EXERCISE AIM: For the data below, report how many lines include the word "Privacy", and write nothing else.

*** EXCERPTED RECORDS ***

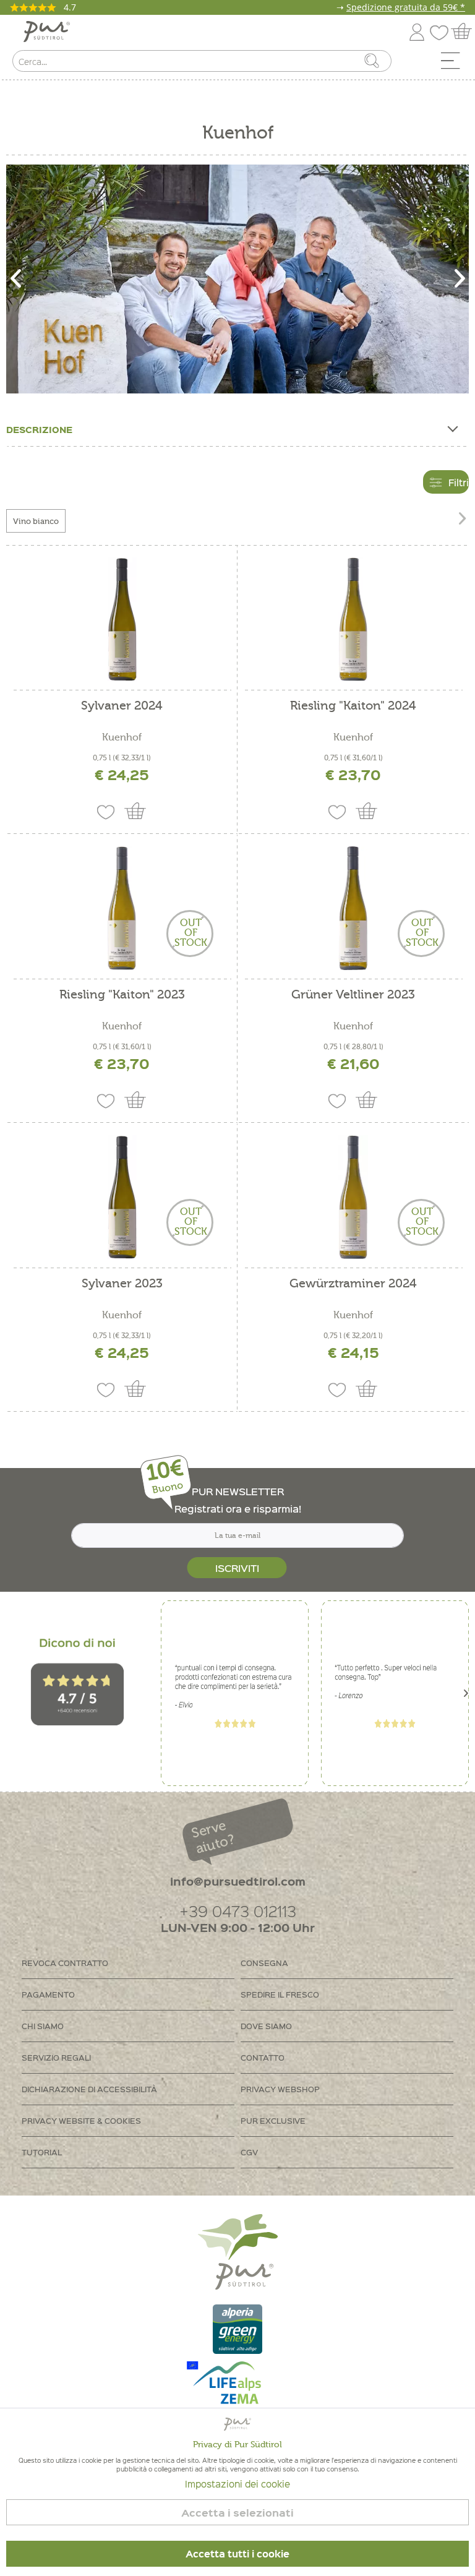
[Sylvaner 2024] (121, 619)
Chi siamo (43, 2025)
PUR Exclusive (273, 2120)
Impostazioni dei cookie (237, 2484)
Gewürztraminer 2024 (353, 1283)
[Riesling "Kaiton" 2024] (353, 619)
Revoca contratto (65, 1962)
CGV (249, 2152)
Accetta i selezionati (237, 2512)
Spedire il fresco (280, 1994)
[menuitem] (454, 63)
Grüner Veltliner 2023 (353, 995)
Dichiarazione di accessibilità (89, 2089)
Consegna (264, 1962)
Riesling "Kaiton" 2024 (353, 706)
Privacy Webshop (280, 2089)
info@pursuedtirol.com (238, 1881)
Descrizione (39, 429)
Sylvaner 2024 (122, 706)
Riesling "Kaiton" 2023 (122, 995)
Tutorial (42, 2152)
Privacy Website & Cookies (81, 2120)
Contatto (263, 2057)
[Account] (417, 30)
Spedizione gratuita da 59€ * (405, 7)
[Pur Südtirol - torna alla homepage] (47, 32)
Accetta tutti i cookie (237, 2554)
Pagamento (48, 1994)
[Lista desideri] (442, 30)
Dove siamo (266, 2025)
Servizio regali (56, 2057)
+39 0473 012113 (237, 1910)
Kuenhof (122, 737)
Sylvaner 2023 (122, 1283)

*** End of EXCERPTED RECORDS ***

RESULT FOR THIS EXERCISE: 2